==== SUPPLIED INFORMATION ====
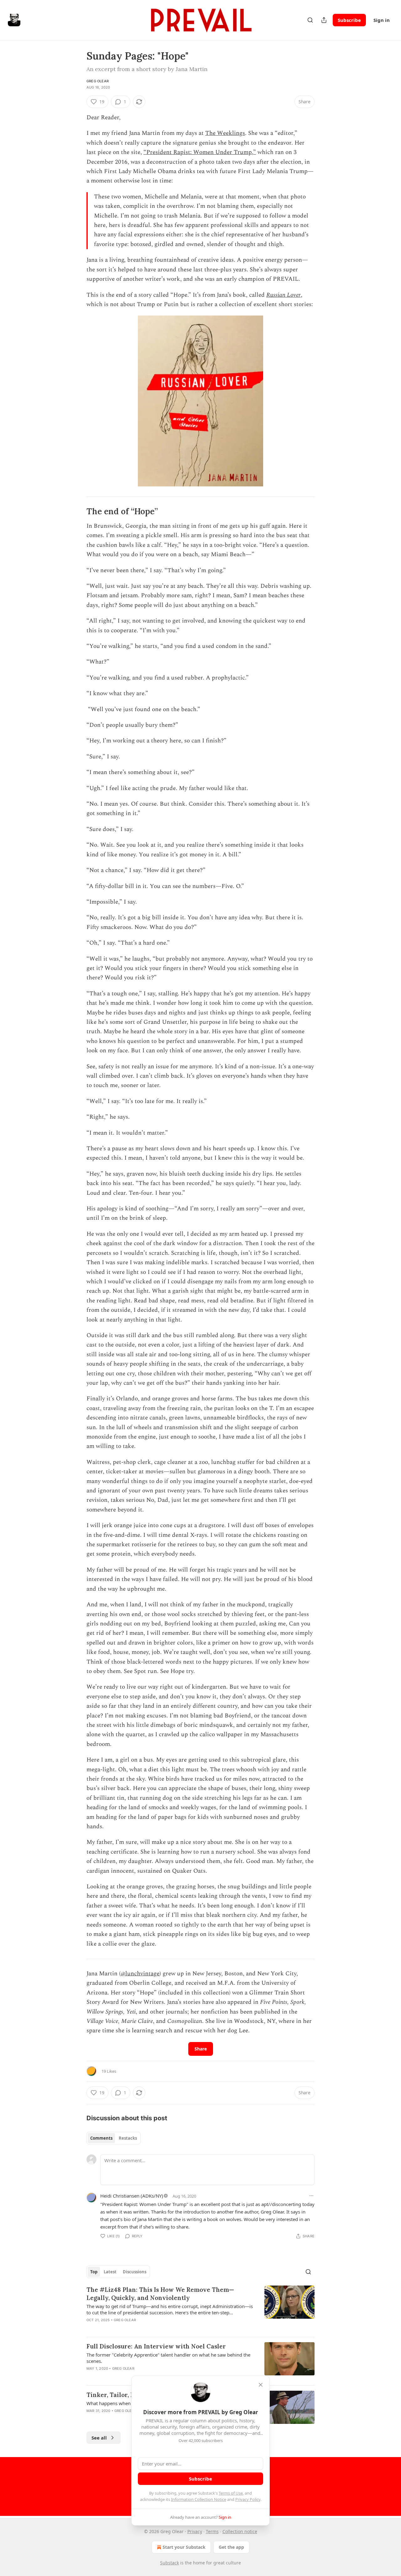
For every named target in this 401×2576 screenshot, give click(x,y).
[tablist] (113, 2138)
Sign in (381, 20)
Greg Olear (97, 81)
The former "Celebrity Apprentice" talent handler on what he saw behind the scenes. (168, 2358)
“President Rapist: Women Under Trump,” (199, 152)
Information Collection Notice (198, 2499)
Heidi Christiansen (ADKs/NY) (131, 2196)
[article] (200, 2308)
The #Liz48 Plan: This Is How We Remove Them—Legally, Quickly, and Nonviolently (160, 2293)
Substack (169, 2563)
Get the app (231, 2547)
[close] (261, 2385)
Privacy (194, 2531)
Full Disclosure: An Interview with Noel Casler (156, 2346)
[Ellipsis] (311, 2196)
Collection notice (239, 2531)
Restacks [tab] (128, 2138)
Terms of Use (231, 2493)
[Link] (78, 511)
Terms (212, 2531)
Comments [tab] (101, 2138)
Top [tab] (93, 2272)
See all (99, 2438)
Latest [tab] (110, 2272)
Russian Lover (283, 295)
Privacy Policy (247, 2499)
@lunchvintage (140, 1973)
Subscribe (349, 20)
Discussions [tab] (134, 2272)
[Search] (310, 20)
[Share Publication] (324, 20)
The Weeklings (225, 133)
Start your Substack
====
WORK TO COMPLETE
Look above for the line with "Greg Olear (97, 81)" and the line with "[article] (200, 2308)", and reproduce exactly those two lines plus every line between, nothing more.

TASK OUTPUT
Greg Olear (97, 81)
The former "Celebrity Apprentice" talent handler on what he saw behind the scenes. (168, 2358)
“President Rapist: Women Under Trump,” (199, 152)
Information Collection Notice (198, 2499)
Heidi Christiansen (ADKs/NY) (131, 2196)
[article] (200, 2308)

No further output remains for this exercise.